*THE TASK*.
Quote every line from the top of the listing down to and including the line that contains "Selmer Mark VI (147, 1421)".
──────── MATERIAL FOR THE TASK ────────
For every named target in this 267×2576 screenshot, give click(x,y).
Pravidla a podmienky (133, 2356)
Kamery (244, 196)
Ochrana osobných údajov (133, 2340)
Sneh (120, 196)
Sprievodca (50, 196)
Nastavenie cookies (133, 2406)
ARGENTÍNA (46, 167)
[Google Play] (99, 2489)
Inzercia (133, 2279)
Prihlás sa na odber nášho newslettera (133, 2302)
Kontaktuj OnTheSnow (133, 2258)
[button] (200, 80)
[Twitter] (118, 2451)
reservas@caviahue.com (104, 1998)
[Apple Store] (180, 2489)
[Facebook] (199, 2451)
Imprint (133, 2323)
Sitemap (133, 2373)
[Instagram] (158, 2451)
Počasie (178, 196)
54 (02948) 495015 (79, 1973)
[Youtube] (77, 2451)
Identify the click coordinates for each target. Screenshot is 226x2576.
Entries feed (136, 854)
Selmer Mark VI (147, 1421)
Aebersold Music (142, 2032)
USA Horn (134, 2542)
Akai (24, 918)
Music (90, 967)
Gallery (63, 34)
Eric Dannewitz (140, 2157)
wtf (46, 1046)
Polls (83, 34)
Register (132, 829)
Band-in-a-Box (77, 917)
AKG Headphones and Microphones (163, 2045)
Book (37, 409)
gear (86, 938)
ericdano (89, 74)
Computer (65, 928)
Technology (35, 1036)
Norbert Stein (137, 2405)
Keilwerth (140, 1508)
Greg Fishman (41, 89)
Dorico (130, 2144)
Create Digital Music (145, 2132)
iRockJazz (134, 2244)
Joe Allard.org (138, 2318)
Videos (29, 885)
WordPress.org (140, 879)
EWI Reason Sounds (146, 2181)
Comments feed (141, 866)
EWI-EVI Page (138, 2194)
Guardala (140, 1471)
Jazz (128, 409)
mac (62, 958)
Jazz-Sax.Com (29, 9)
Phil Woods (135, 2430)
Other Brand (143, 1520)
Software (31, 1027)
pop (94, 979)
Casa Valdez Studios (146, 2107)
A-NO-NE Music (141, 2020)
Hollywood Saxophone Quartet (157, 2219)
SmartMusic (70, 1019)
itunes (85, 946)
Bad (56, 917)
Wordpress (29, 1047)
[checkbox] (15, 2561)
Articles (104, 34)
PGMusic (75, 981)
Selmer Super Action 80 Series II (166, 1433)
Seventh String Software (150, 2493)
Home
────────
*RESPONSE TO THIS EXERCISE*.
For every named target in this 267×2576 screenshot, give click(x,y).
Pravidla a podmienky (133, 2356)
Kamery (244, 196)
Ochrana osobných údajov (133, 2340)
Sneh (120, 196)
Sprievodca (50, 196)
Nastavenie cookies (133, 2406)
ARGENTÍNA (46, 167)
[Google Play] (99, 2489)
Inzercia (133, 2279)
Prihlás sa na odber nášho newslettera (133, 2302)
Kontaktuj OnTheSnow (133, 2258)
[button] (200, 80)
[Twitter] (118, 2451)
reservas@caviahue.com (104, 1998)
[Apple Store] (180, 2489)
[Facebook] (199, 2451)
Imprint (133, 2323)
Sitemap (133, 2373)
[Instagram] (158, 2451)
Počasie (178, 196)
54 (02948) 495015 (79, 1973)
[Youtube] (77, 2451)
Identify the click coordinates for each target. Screenshot is 226x2576.
Entries feed (136, 854)
Selmer Mark VI (147, 1421)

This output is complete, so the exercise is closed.